◆ PROMPT
Could you return the data below exactly as it appears?

◆ DATA FOR THIS EXERCISE
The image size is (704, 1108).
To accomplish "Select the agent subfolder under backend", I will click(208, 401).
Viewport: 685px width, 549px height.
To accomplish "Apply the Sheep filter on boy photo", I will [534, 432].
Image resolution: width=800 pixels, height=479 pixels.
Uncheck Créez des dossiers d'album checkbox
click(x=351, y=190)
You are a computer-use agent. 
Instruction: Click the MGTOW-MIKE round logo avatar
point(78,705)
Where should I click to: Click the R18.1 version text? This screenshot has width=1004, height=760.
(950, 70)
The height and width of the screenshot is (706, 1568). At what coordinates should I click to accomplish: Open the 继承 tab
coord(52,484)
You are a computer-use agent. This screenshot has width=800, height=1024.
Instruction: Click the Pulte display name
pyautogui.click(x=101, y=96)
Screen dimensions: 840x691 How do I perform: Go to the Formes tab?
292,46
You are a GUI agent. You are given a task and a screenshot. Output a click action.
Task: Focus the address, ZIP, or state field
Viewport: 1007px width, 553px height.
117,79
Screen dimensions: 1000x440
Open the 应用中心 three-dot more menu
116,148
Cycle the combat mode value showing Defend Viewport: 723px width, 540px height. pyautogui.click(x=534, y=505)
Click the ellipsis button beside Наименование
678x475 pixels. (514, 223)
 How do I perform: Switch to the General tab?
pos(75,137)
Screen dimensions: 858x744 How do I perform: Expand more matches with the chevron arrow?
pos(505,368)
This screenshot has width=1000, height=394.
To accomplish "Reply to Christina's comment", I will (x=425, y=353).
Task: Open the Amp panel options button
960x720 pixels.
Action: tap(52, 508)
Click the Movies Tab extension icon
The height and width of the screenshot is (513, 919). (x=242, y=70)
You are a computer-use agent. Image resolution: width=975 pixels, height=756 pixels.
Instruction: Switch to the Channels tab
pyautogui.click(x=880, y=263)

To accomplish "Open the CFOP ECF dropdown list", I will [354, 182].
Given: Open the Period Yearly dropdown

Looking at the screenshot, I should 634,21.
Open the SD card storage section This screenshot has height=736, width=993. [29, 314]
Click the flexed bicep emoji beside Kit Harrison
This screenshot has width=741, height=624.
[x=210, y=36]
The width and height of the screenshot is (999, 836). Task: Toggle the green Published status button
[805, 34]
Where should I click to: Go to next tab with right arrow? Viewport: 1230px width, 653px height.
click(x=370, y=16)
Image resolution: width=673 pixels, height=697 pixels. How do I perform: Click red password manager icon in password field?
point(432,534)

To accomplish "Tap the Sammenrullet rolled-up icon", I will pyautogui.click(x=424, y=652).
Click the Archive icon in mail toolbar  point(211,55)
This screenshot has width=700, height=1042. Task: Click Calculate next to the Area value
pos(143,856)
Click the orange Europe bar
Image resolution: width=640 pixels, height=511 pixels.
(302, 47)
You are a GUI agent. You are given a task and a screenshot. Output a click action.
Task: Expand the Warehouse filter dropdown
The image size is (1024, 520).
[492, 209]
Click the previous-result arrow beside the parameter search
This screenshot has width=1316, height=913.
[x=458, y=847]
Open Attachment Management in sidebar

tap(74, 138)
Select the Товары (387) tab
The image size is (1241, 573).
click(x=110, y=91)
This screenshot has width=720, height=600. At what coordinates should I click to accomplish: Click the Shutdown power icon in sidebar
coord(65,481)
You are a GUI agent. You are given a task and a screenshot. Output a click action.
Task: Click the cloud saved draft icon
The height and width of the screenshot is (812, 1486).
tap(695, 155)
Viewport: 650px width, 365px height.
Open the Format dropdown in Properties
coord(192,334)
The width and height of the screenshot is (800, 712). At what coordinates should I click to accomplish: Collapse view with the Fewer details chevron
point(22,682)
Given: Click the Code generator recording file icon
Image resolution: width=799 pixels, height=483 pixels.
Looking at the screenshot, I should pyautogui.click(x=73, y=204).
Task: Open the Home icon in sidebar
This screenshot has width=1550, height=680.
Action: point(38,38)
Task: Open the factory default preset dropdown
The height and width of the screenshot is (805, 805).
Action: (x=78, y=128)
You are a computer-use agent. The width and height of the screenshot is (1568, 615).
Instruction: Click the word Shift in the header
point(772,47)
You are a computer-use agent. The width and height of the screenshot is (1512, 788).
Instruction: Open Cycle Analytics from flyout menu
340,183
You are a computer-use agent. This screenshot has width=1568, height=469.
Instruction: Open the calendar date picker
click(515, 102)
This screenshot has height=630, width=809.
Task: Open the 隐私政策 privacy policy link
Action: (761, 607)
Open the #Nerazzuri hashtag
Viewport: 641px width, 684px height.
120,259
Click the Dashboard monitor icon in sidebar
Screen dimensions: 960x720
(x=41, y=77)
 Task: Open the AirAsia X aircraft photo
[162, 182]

◆ FINISHED EXERCISE
The image size is (704, 1108).
To accomplish "Select the agent subfolder under backend", I will click(208, 401).
Viewport: 685px width, 549px height.
To accomplish "Apply the Sheep filter on boy photo", I will [534, 432].
Image resolution: width=800 pixels, height=479 pixels.
Uncheck Créez des dossiers d'album checkbox
click(x=351, y=190)
You are a computer-use agent. 
Instruction: Click the MGTOW-MIKE round logo avatar
point(78,705)
Where should I click to: Click the R18.1 version text? This screenshot has width=1004, height=760.
(950, 70)
The height and width of the screenshot is (706, 1568). At what coordinates should I click to accomplish: Open the 继承 tab
coord(52,484)
You are a computer-use agent. This screenshot has width=800, height=1024.
Instruction: Click the Pulte display name
pyautogui.click(x=101, y=96)
Screen dimensions: 840x691 How do I perform: Go to the Formes tab?
292,46
You are a GUI agent. You are given a task and a screenshot. Output a click action.
Task: Focus the address, ZIP, or state field
Viewport: 1007px width, 553px height.
117,79
Screen dimensions: 1000x440
Open the 应用中心 three-dot more menu
116,148
Cycle the combat mode value showing Defend Viewport: 723px width, 540px height. pyautogui.click(x=534, y=505)
Click the ellipsis button beside Наименование
678x475 pixels. (514, 223)
 How do I perform: Switch to the General tab?
pos(75,137)
Screen dimensions: 858x744 How do I perform: Expand more matches with the chevron arrow?
pos(505,368)
This screenshot has width=1000, height=394.
To accomplish "Reply to Christina's comment", I will (x=425, y=353).
Task: Open the Amp panel options button
960x720 pixels.
Action: tap(52, 508)
Click the Movies Tab extension icon
The height and width of the screenshot is (513, 919). (x=242, y=70)
You are a computer-use agent. Image resolution: width=975 pixels, height=756 pixels.
Instruction: Switch to the Channels tab
pyautogui.click(x=880, y=263)

To accomplish "Open the CFOP ECF dropdown list", I will [354, 182].
Given: Open the Period Yearly dropdown

Looking at the screenshot, I should 634,21.
Open the SD card storage section This screenshot has height=736, width=993. [29, 314]
Click the flexed bicep emoji beside Kit Harrison
This screenshot has width=741, height=624.
[x=210, y=36]
The width and height of the screenshot is (999, 836). Task: Toggle the green Published status button
[805, 34]
Where should I click to: Go to next tab with right arrow? Viewport: 1230px width, 653px height.
click(x=370, y=16)
Image resolution: width=673 pixels, height=697 pixels. How do I perform: Click red password manager icon in password field?
point(432,534)

To accomplish "Tap the Sammenrullet rolled-up icon", I will pyautogui.click(x=424, y=652).
Click the Archive icon in mail toolbar  point(211,55)
This screenshot has width=700, height=1042. Task: Click Calculate next to the Area value
pos(143,856)
Click the orange Europe bar
Image resolution: width=640 pixels, height=511 pixels.
(302, 47)
You are a GUI agent. You are given a task and a screenshot. Output a click action.
Task: Expand the Warehouse filter dropdown
The image size is (1024, 520).
[492, 209]
Click the previous-result arrow beside the parameter search
This screenshot has width=1316, height=913.
[x=458, y=847]
Open Attachment Management in sidebar

tap(74, 138)
Select the Товары (387) tab
The image size is (1241, 573).
click(x=110, y=91)
This screenshot has width=720, height=600. At what coordinates should I click to accomplish: Click the Shutdown power icon in sidebar
coord(65,481)
You are a GUI agent. You are given a task and a screenshot. Output a click action.
Task: Click the cloud saved draft icon
The height and width of the screenshot is (812, 1486).
tap(695, 155)
Viewport: 650px width, 365px height.
Open the Format dropdown in Properties
coord(192,334)
The width and height of the screenshot is (800, 712). At what coordinates should I click to accomplish: Collapse view with the Fewer details chevron
point(22,682)
Given: Click the Code generator recording file icon
Image resolution: width=799 pixels, height=483 pixels.
Looking at the screenshot, I should pyautogui.click(x=73, y=204).
Task: Open the Home icon in sidebar
This screenshot has width=1550, height=680.
Action: point(38,38)
Task: Open the factory default preset dropdown
The height and width of the screenshot is (805, 805).
Action: (x=78, y=128)
You are a computer-use agent. The width and height of the screenshot is (1568, 615).
Instruction: Click the word Shift in the header
point(772,47)
You are a computer-use agent. The width and height of the screenshot is (1512, 788).
Instruction: Open Cycle Analytics from flyout menu
340,183
You are a computer-use agent. This screenshot has width=1568, height=469.
Instruction: Open the calendar date picker
click(515, 102)
This screenshot has height=630, width=809.
Task: Open the 隐私政策 privacy policy link
Action: (761, 607)
Open the #Nerazzuri hashtag
Viewport: 641px width, 684px height.
120,259
Click the Dashboard monitor icon in sidebar
Screen dimensions: 960x720
(x=41, y=77)
 Task: Open the AirAsia X aircraft photo
[162, 182]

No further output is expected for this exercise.